GSA Annual Meeting in Phoenix, Arizona, USA - 2019

Paper No. 51-5
Presentation Time: 9:00 AM-5:30 PM

NEOGENE-QUATERNARY EVOLUTION AND DECREASES IN THROW RATES ON MAJOR FAULTS IN THE NORTHERN PALOMAS BASIN AND ITS STRUCTURAL BOUNDARY WITH THE ENGLE BASIN, SOUTHERN RIO GRANDE RIFT, NM


KONING, Daniel J.1, JOCHEMS, Andrew P.1, ZIMMERER, Matthew J.1, KELLEY, Shari A.1 and GAVEL, Michelle M.2, (1)New Mexico Bureau of Geology and Mineral Resources, New Mexico Institute of Mining and Technology, 801 Leroy Place, New Mexico Tech, Socorro, NM 87801, (2)Department of Geological Sciences, New Mexico State University, Las Cruces, NM 88003

Results of recent geologic mapping and geochronology are used to decipher fault evolution near the boundary of the overlapping Palomas and Engle basins of the Rio Grande rift. The northern Palomas basin is separated from the central Palomas basin by a gravity saddle that is due-west of the Mud Spring Mountains (MSM). The asymmetric, central Palomas basin tilts eastward against the west-down, northward-branching Caballo fault. The east branch, the W-down Hot Springs fault, continues NNE across a structural high into the Engle basin. The west branch projects NW to the southern Mud Springs fault (MSF). The W-down MSF wraps around the west side of the structural high and has produced a footwall uplift (the MSM) along its central and southern segments. Four km west of the Mud Springs fault lies the N-striking, mostly W-down, Cuchillo Negro fault zone (CNFZ).

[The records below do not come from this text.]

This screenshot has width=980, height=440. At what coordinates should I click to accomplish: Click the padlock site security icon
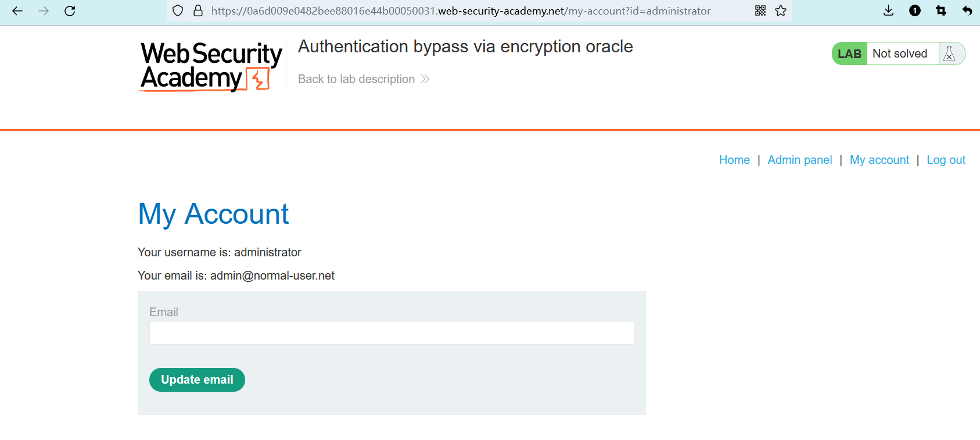coord(198,11)
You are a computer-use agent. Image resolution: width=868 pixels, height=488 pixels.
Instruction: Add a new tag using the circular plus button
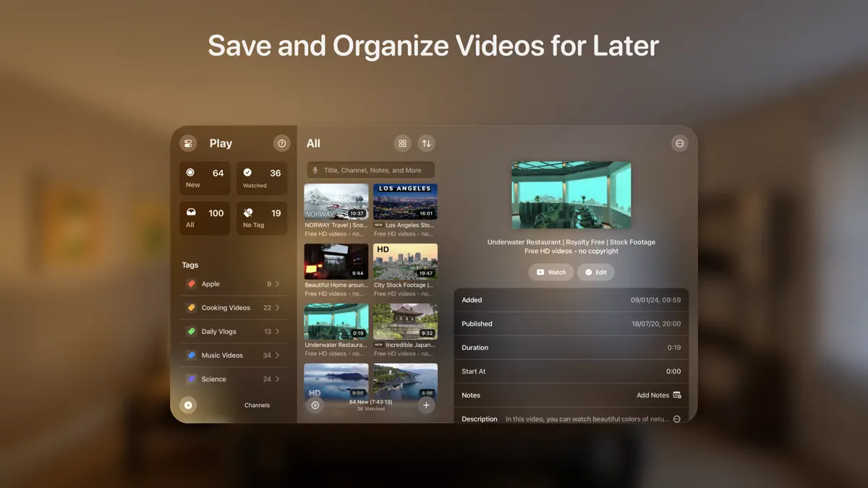click(x=188, y=405)
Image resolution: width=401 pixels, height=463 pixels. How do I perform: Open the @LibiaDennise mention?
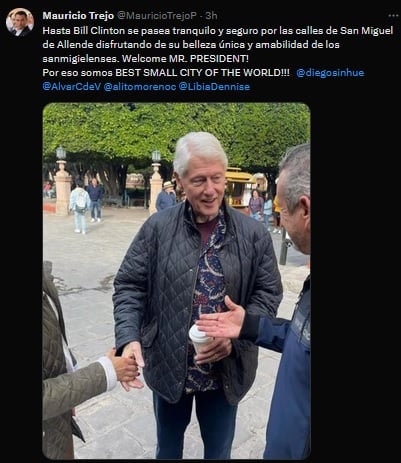(214, 87)
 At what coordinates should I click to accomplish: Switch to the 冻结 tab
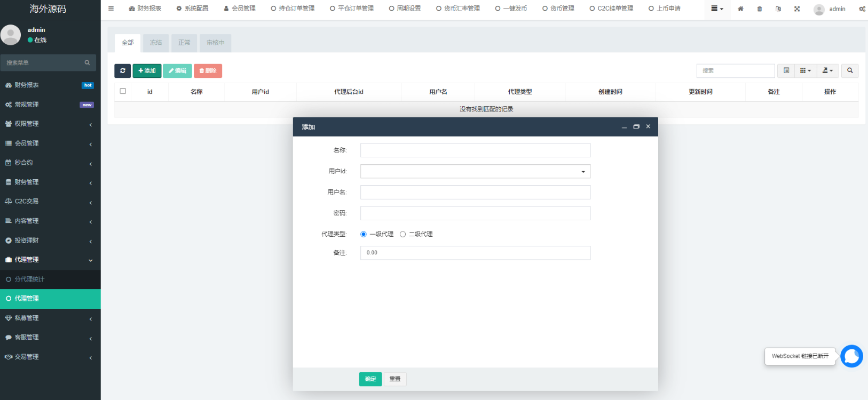(x=156, y=43)
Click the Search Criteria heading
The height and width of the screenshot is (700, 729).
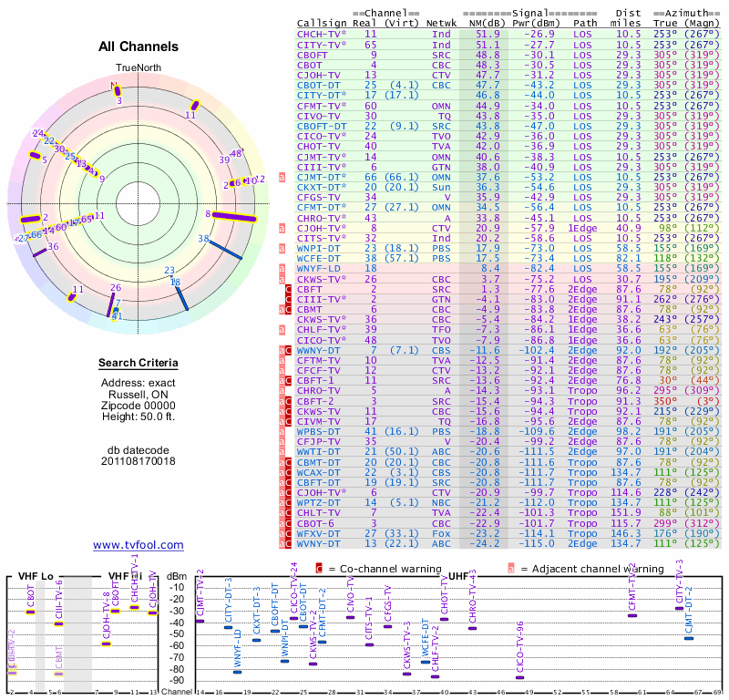point(138,364)
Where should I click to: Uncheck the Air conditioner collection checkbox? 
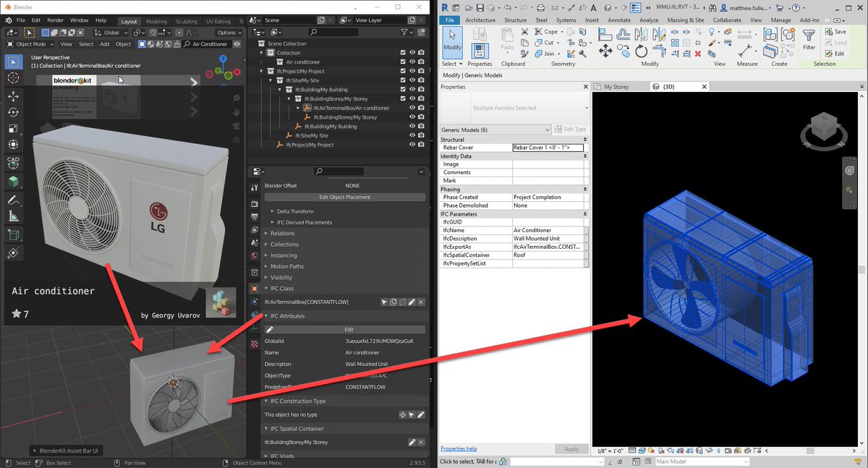tap(403, 62)
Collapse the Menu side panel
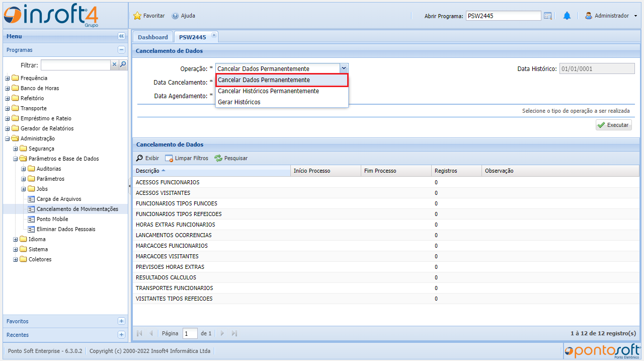Image resolution: width=644 pixels, height=361 pixels. 121,36
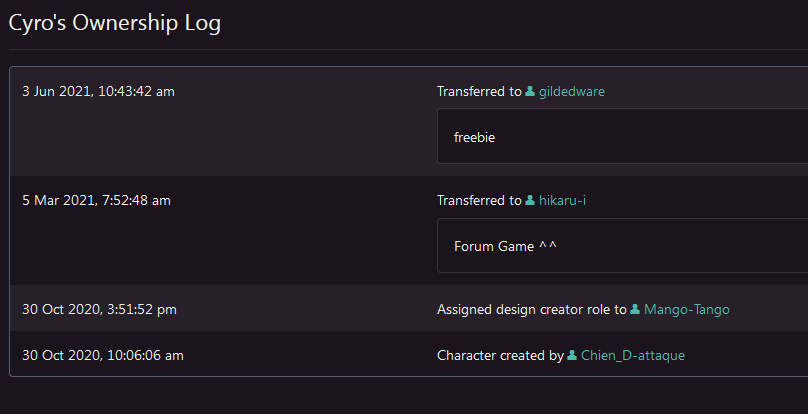This screenshot has height=414, width=808.
Task: Click the 3 Jun 2021 timestamp
Action: pyautogui.click(x=98, y=92)
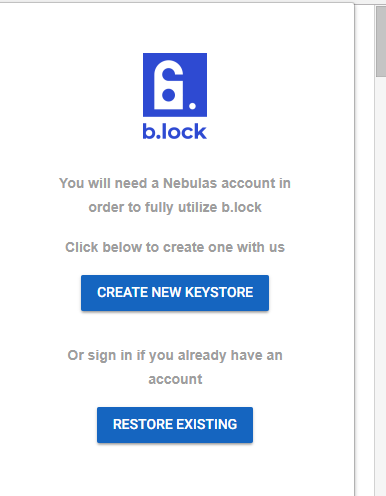386x496 pixels.
Task: Click the word KEYSTORE on blue button
Action: [x=219, y=292]
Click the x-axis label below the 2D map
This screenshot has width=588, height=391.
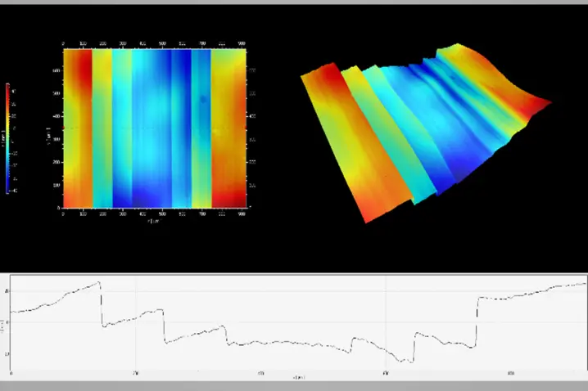(154, 221)
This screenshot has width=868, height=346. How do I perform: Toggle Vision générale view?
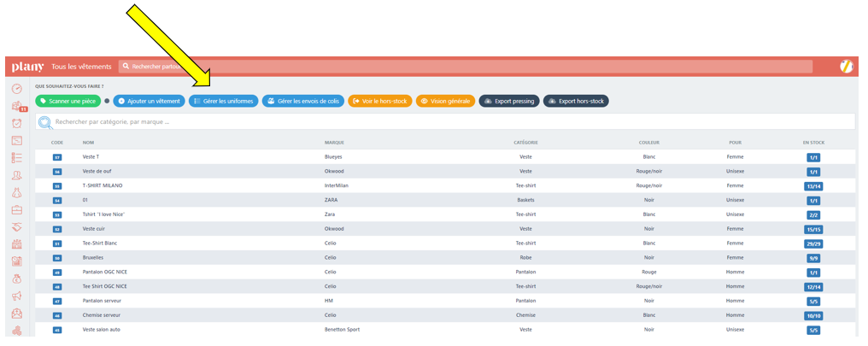(x=445, y=101)
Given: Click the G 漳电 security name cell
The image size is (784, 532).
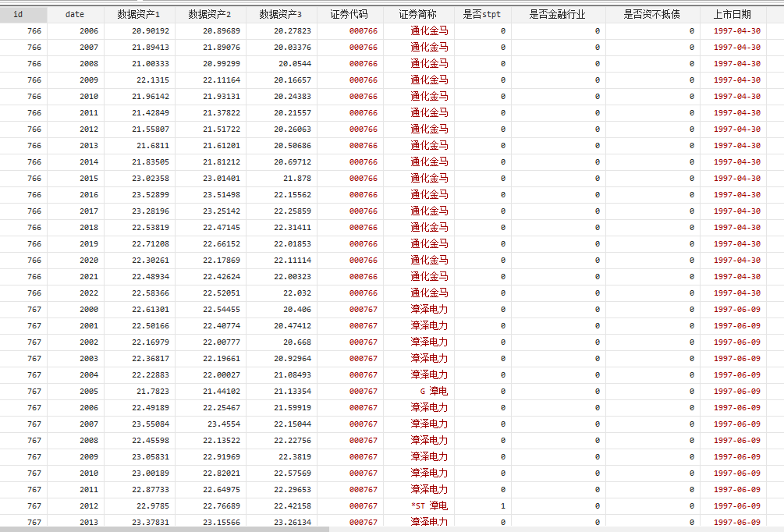Looking at the screenshot, I should tap(433, 391).
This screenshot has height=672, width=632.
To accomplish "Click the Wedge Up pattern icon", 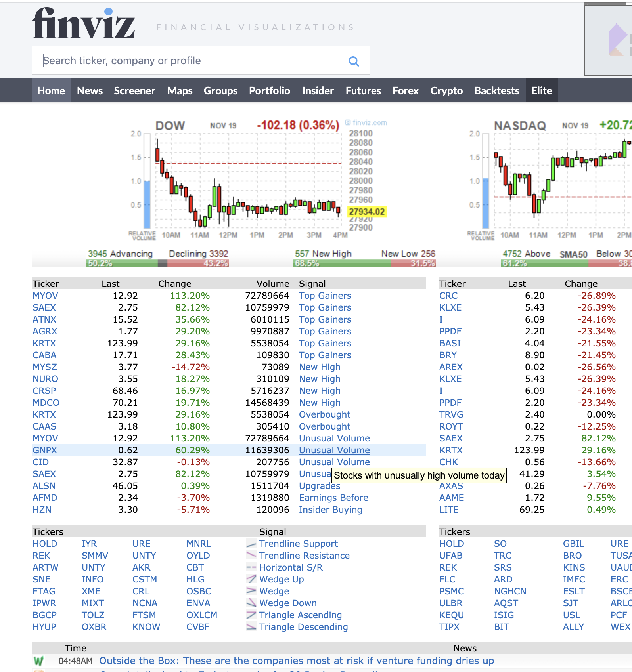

Since ~5 Ma, slip has shifted from the MSF to the CNFZ along an E-W transverse fault, as evidenced by >2 km of 5-20 Ma throw but only <3 m of post-5 Ma throw along the northern MSF.

Dip changes, apatite-fission track ages, and stratigraphy across faults are used to infer a progressive decrease in throw rates since the early late Miocene. Post-6 Ma basin fill dips 0-2° whereas exposed Miocene strata dip 20-40° (as does Paleozoic bedrock of the MSM). These tilt changes, and apatite-fission track ages in the MSM of 8.3±3.8 and 9.9±2.2 Ma (2 sigma), indicate a notable decrease in tilt rates and footwall uplift, and presumably activity along major faults, between the late Miocene and early Pliocene. Using basin fill thickness changes and elevations of an offset contact, throw rates on the southern MSF decrease from 0.08 m/k.y. in the late Pliocene to 0.02-0.03 m/k.y. in the Quaternary. Offset of two geomorphic datums by the CNFZ indicate throw rates of 5 mm/k.y. for the past 800 k.y. and 0.1 to 2 mm/k.y. for the past ~600 k.y. The northern Hot Springs fault produced notable drag folding of latest(?) Miocene strata, yet does not offset a maar vent with an Ar/Ar age of 2.468±0.014 Ma, indicating no motion along the fault since this eruption. We propose that subsurface dike injection feeding numerous 2-2.5 Ma basaltic vents counteracted extensional strain, leading to the shut-down of the Hot Springs fault and abruptly decreasing rates along nearby faults amidst a long term slowing of regional extension.